§ **Metin Parçası**:
────
Daha önce çoğumuz “nefret dili” kavramını belki defalarca duymuşuzdur. Daha iyi anlaşılması için birkaç örnek vermeliyim: Bir takım nedenler ileri sürerek, inançlar veya ırklar, ülkeler veya şehirler üzerine, erkekler veya kadınlar hakkında veya çok farklı konularda nefret dilini içeren türlü laflar sarf edebiliriz. Bu tarz söylemler toplum tarafından asla kabul görmez. Hatta hukuk açısından da cezayı gerektiren bir suç teşkil edebilir.

Şimdi bu konuyu neden açtığım sorusuna verilecek olan cevabın anlaşılabilir ve anlamlı olması için önce size içinde bulunduğumuz 21.yüzyılda yaşanan birkaç çarpıcı olaydan bahsetmem gerekiyor. Şöyle ki:

Dünyamızın son 50 yılda yaşadığı “İklim Değişikliği”nin meydana getirdiği susuzluk ve kuraklık, Afrika ve Asya ülkelerinde kıtlığa ve açlığa neden oldu. Bu nedenle milyonlarca insan yerini, yurdunu, ailesini ve sevdiklerini gözyaşları içinde geride bırakarak, karın tokluğu uğruna daha yaşanabilir ülkelere ulaşabilme hayaliyle, ya Ege ve Akdeniz’in azgın sularında boğuldu ya da TIR kasalarında kaçak seyahat ederken havasız kalarak can verdi. Televizyon ekranlarında bu bahtsız insanların ölüm haberlerini içimiz yanarak, gözümüz yaşlı izlediğimiz günler hala hafızalarımızda yerini koruyor.

Bundan 12 yıl önce başlayan Arap Baharı kalkışmasıyla ardı ardına meydana gelen ve birbirini tetikleyen savaşlar nedeniyle; neredeyse Kuzey Afrika ve Orta Doğu kan gölüne döndü. Suriye ve Yemen’’deki savaşlar hızını kaybetmiş olsa da hala devam ediyor.
────
§ **Verilen Malzeme**:
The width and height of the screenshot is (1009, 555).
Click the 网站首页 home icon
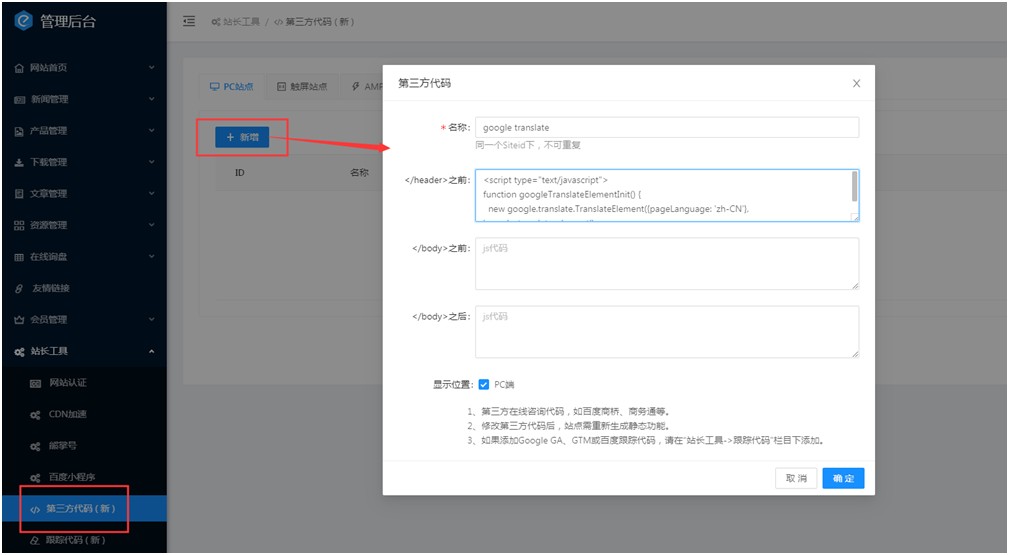coord(19,68)
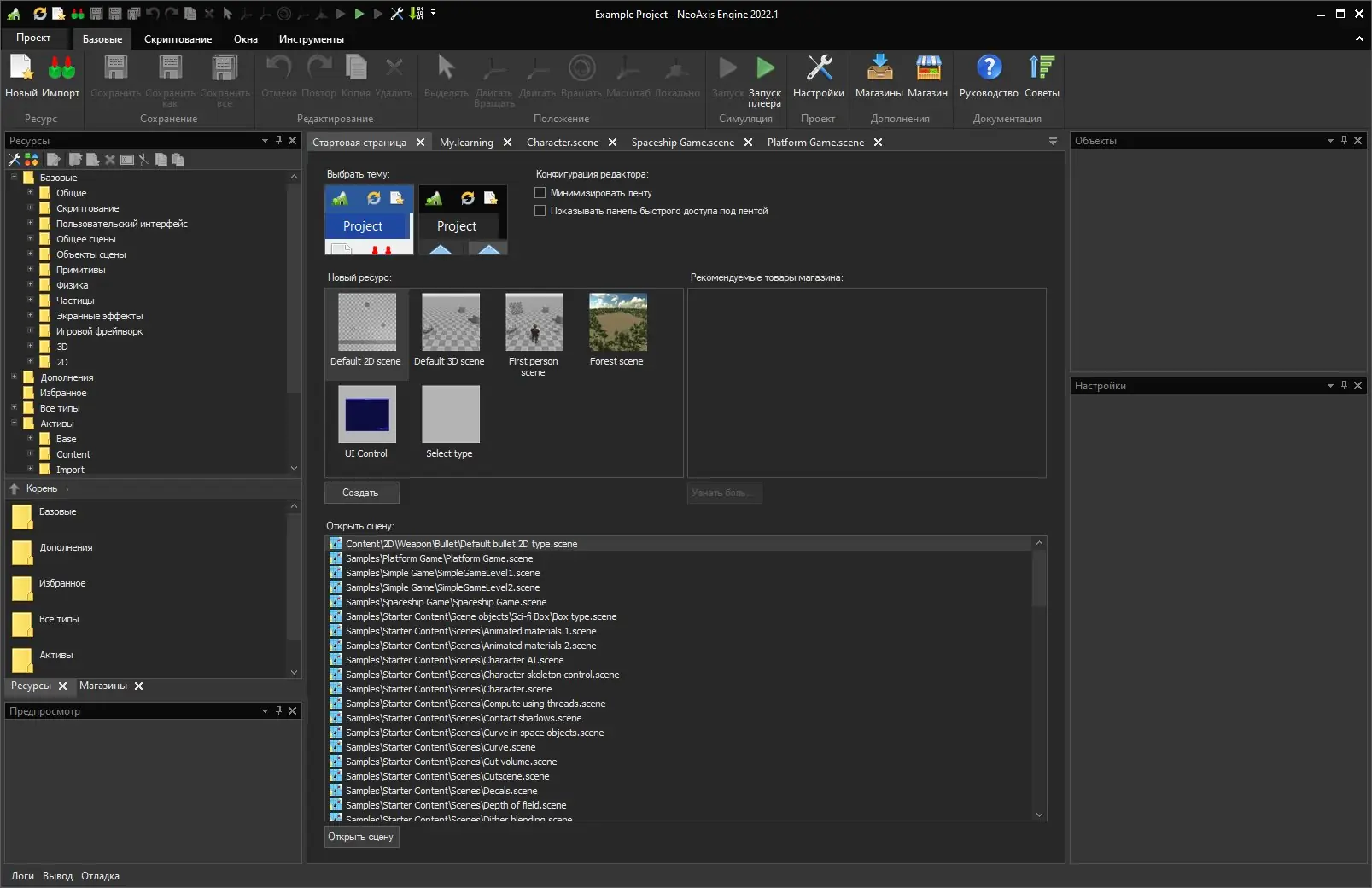This screenshot has width=1372, height=888.
Task: Collapse the Базовые tree folder
Action: click(x=14, y=177)
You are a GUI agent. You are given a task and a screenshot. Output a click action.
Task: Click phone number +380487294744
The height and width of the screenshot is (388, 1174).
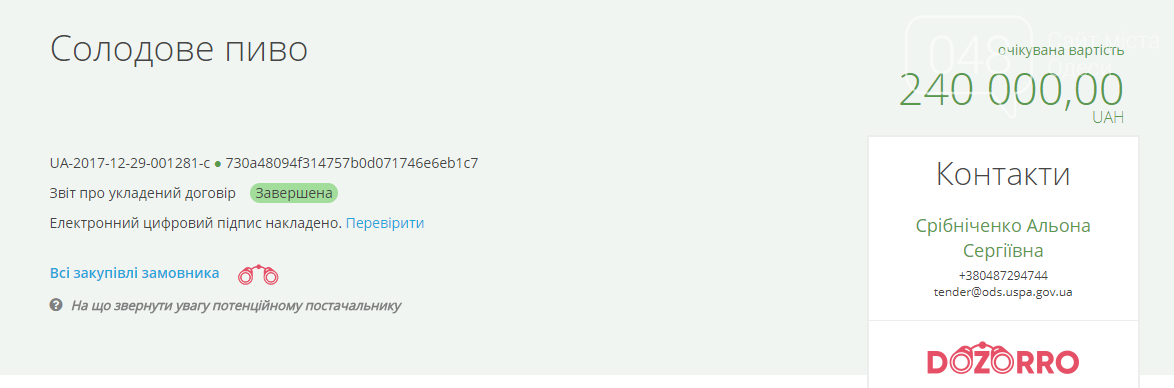pos(1003,275)
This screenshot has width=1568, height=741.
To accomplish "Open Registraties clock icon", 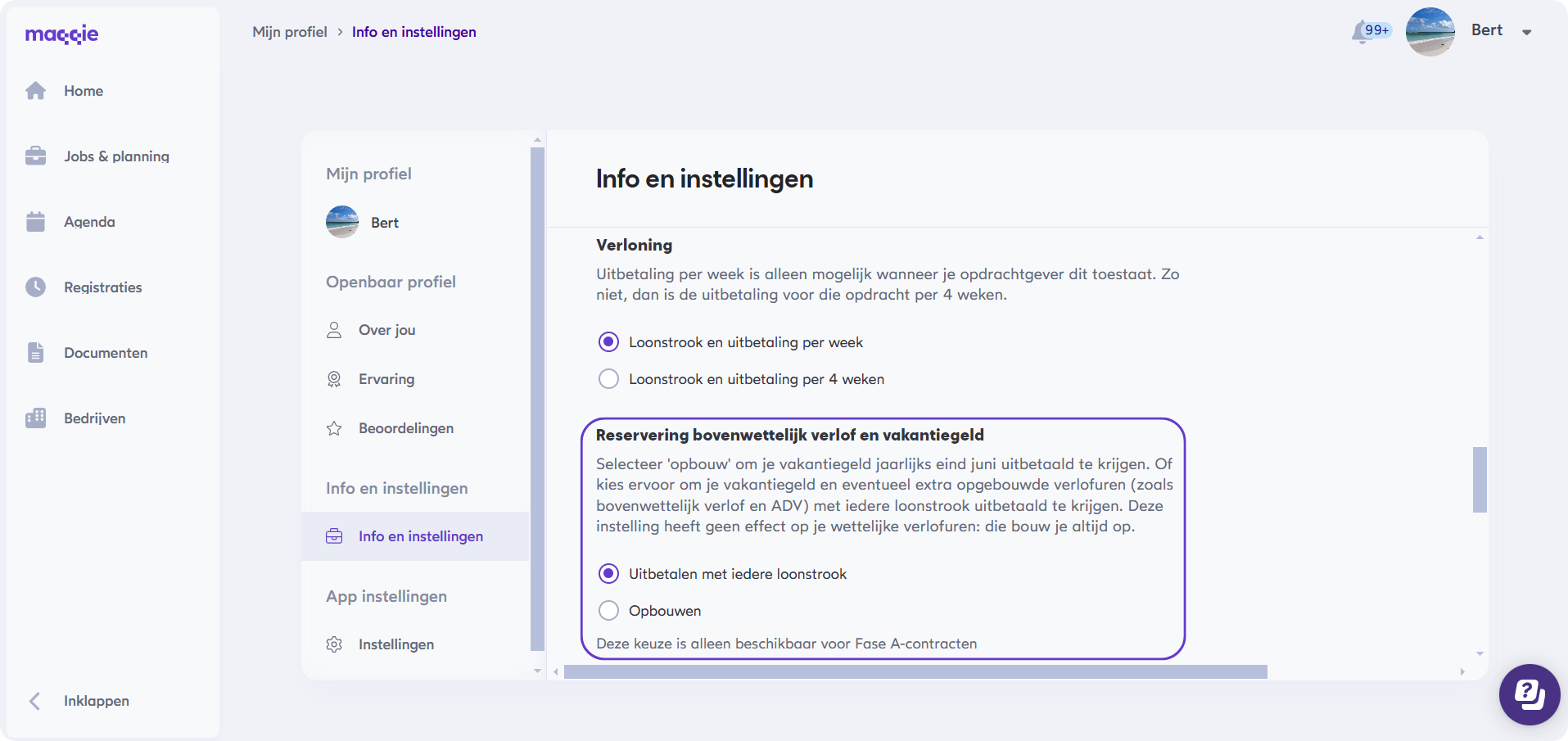I will (x=35, y=287).
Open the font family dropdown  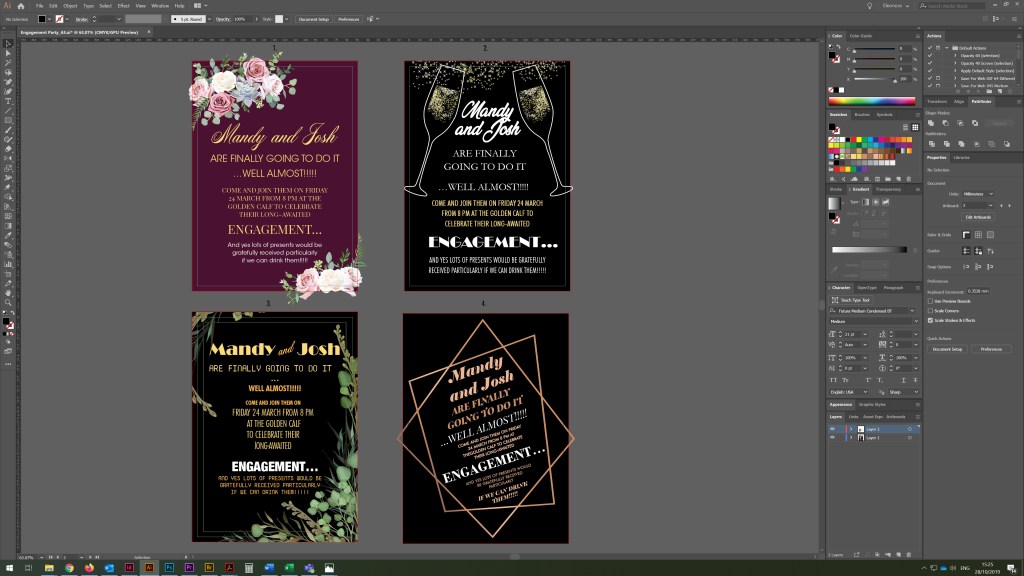point(870,310)
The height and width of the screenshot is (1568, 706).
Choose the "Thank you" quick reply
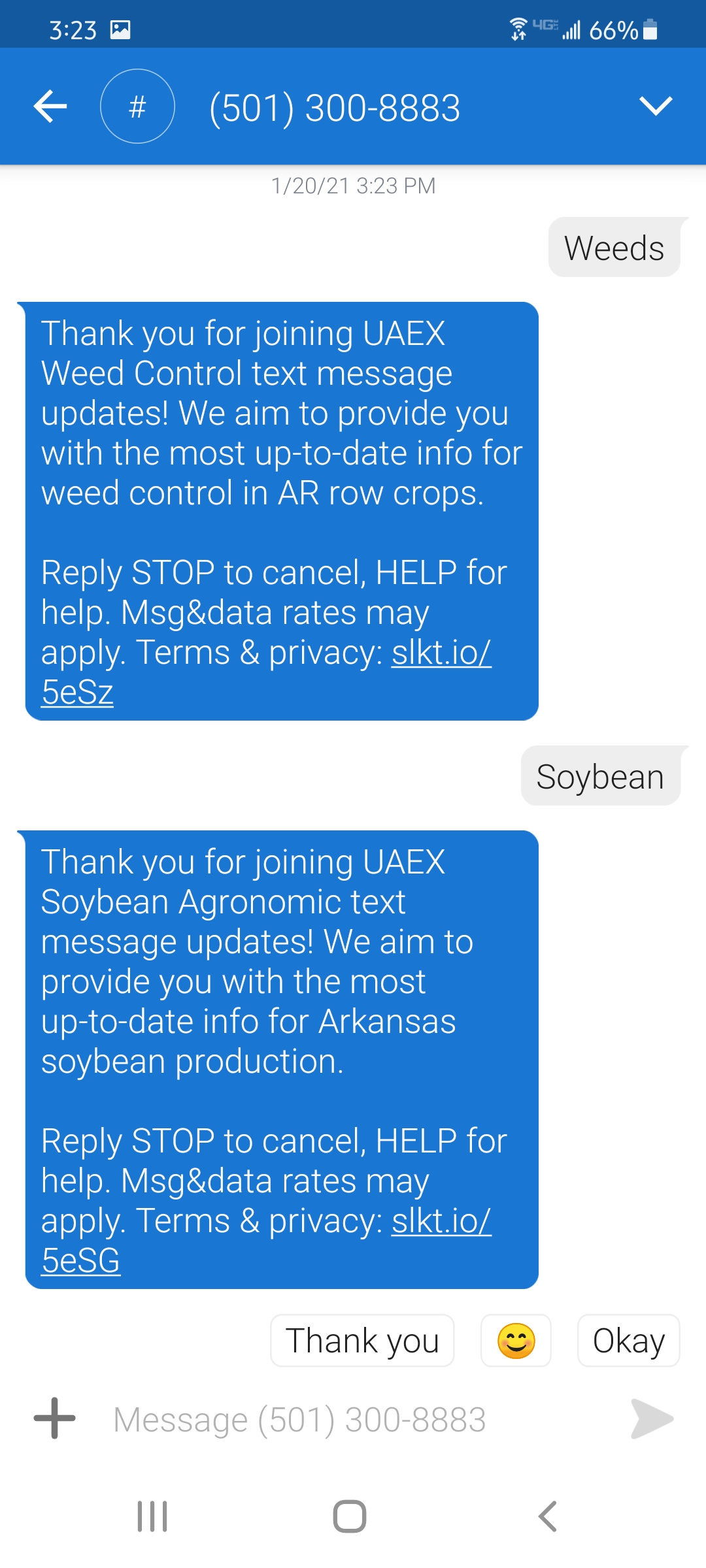(x=362, y=1341)

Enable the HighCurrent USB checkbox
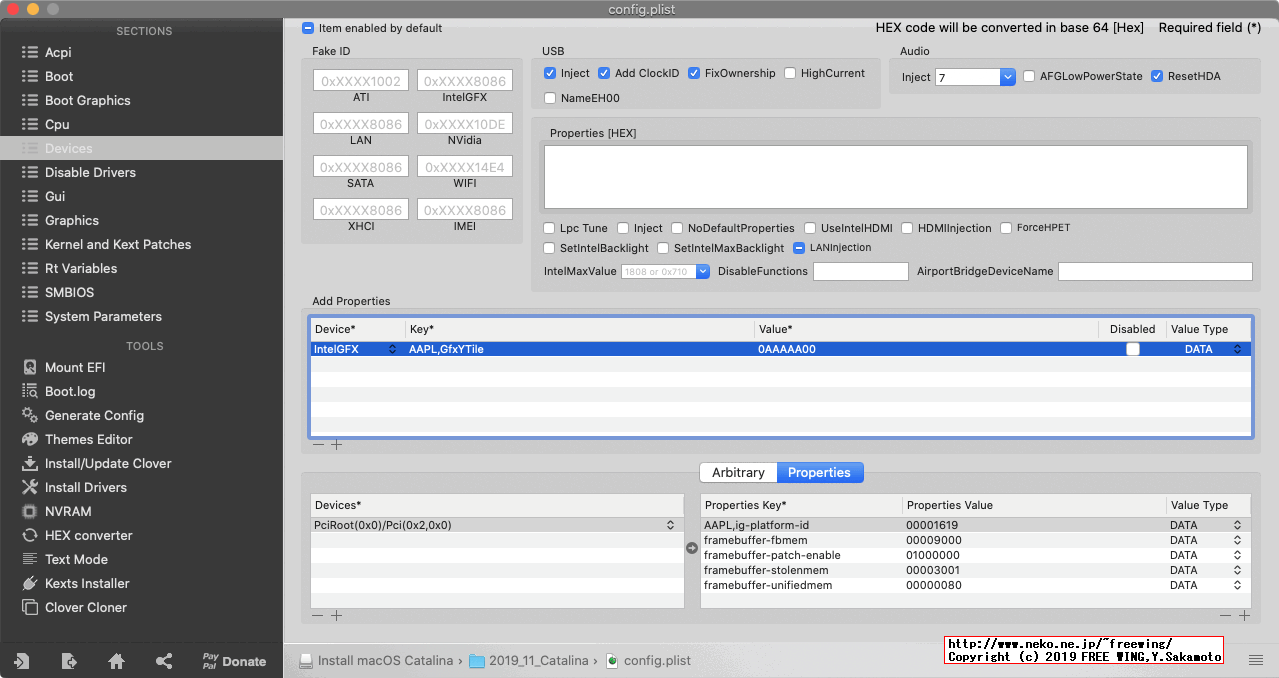791,73
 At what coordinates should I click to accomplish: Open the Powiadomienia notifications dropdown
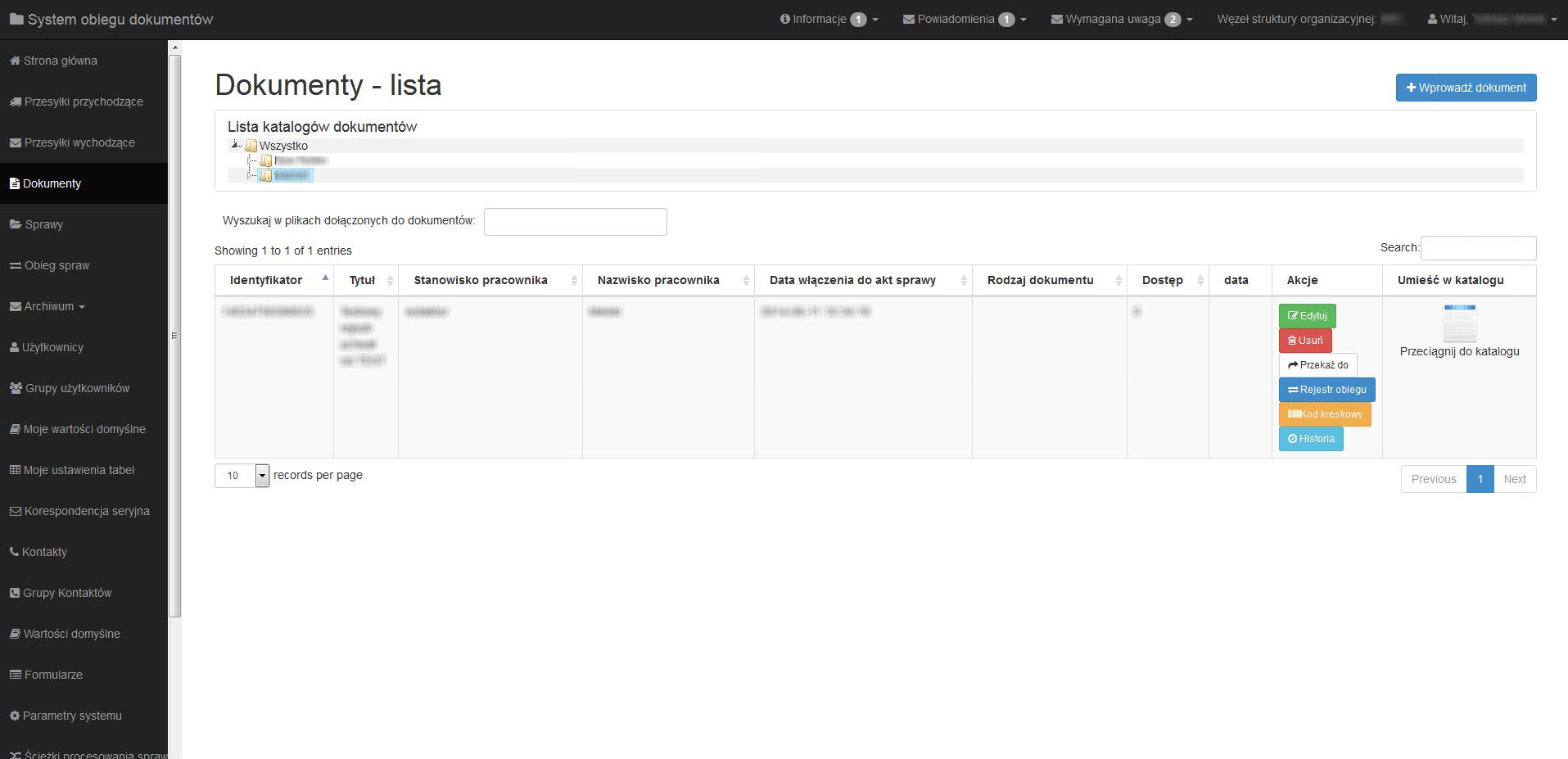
────
§ **Yapılacak İş**: Nefret dili üzerine olan metin parçasını son cümlesinden sonra sürdürün. Bu veriler başka bir kaynaktan alınmıştır.

§ **Görevin Sonucu**:
Bu felaketlerin üzerine, mikroskoplarda dahi görülemeyecek kadar, çok küçük bir virüs olan COVIT-19’a, adı üzerinde 2019 yılı sonlarına doğru Çin’de bir rastlandı. O gün, bugündür PANDEMİ halini alan, yani tüm dünyaya yayılan bu minik canavarlar ordusu insanoğluna etmediğini bırakmadı. Nice canlarımızı, nice dostlarımızı toprağa verdik ama nasıl? Cenaze merasimine katılmasına izin verilen ağzı, burnu maske ile kapalı, sadece üç beş kişi ile adeta “vebalı” gibi korkup birbirinden uzakta saf tutarak… Çünkü bu virüs bulaştığı insanı günler içinde öldürüyordu yani işin hiç şakası yoktu. Neyse ki etkisi bugünlerde yavaşlama eğilimi göstermeye başladı.

Evet, yukarıdaki örneklerden sonra, şimdi gelelim asıl konumuza, yani, “nefret diline”. Bilindiği gibi, Ocak, Şubat aylarını geride bırakarak Mart ayına ulaştığımız 2022 yılı, ne yazık ki üzerinde yaşadığımız Mavi Gezegeniz, yani dünyamız açısından pek de parlak geçmiyor. Nedeni malum; “Rusya-Ukrayna savaşı”. Savaşın gidişatı konusunda bugüne kadar 5-6 adet köşe yazım “POLATLI POSTASI”nda yayımlanmıştı. Bu yazıda beni çok etkileyen, savaşın “sosyolojik” boyutuna değinmek istiyorum.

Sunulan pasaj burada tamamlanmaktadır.